Each line below from the one containing "The height and width of the screenshot is (506, 2226)." through the one containing "Click the Ctrl-Alt-2" is to be given again exactly, and no line outside that span.

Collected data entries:
--------------------------------

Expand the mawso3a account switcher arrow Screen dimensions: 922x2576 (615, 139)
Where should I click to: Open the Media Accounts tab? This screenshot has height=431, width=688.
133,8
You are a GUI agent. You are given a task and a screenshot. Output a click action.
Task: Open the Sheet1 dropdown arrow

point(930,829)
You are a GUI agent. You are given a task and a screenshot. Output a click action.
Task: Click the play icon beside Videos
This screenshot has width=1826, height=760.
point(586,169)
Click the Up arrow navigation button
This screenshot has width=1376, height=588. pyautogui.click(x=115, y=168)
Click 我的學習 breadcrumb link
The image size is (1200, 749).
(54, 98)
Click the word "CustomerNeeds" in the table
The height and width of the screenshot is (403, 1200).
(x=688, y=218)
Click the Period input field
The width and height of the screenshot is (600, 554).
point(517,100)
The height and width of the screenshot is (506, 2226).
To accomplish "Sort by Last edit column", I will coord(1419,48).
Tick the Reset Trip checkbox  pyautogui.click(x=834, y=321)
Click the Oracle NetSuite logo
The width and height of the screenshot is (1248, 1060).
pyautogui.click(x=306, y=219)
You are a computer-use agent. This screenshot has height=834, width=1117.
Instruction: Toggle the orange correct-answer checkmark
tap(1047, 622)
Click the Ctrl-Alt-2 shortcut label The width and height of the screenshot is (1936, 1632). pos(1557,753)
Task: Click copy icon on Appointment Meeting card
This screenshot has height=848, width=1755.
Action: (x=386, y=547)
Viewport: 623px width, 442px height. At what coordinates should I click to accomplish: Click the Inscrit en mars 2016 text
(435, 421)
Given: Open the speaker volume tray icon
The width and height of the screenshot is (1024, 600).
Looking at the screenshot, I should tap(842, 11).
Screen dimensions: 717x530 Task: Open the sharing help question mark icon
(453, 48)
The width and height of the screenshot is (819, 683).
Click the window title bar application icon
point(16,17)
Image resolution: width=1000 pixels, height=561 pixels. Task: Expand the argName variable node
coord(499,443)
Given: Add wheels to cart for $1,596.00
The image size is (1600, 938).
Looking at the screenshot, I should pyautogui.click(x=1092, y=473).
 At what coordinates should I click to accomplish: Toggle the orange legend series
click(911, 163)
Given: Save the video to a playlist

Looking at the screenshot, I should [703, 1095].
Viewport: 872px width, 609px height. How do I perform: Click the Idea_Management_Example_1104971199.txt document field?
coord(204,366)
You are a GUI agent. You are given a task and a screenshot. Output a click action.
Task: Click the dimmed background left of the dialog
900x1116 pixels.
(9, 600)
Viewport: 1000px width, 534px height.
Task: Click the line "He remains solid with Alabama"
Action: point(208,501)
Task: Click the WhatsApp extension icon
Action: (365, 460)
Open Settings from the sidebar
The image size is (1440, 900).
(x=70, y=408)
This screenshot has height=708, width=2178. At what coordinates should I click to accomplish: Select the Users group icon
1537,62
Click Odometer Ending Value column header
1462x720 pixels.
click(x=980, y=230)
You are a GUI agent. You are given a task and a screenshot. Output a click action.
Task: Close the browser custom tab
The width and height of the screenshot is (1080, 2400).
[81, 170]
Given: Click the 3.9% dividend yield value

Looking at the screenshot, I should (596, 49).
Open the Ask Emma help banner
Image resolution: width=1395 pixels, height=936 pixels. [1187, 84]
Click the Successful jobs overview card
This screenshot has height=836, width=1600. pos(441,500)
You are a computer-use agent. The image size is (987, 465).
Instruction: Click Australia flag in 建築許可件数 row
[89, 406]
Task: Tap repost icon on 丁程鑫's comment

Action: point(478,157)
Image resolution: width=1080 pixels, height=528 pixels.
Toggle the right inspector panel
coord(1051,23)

--------------------------------

• [Solution to the exercise]
The height and width of the screenshot is (506, 2226).
To accomplish "Sort by Last edit column", I will coord(1419,48).
Tick the Reset Trip checkbox  pyautogui.click(x=834, y=321)
Click the Oracle NetSuite logo
The width and height of the screenshot is (1248, 1060).
pyautogui.click(x=306, y=219)
You are a computer-use agent. This screenshot has height=834, width=1117.
Instruction: Toggle the orange correct-answer checkmark
tap(1047, 622)
Click the Ctrl-Alt-2 shortcut label The width and height of the screenshot is (1936, 1632). pos(1557,753)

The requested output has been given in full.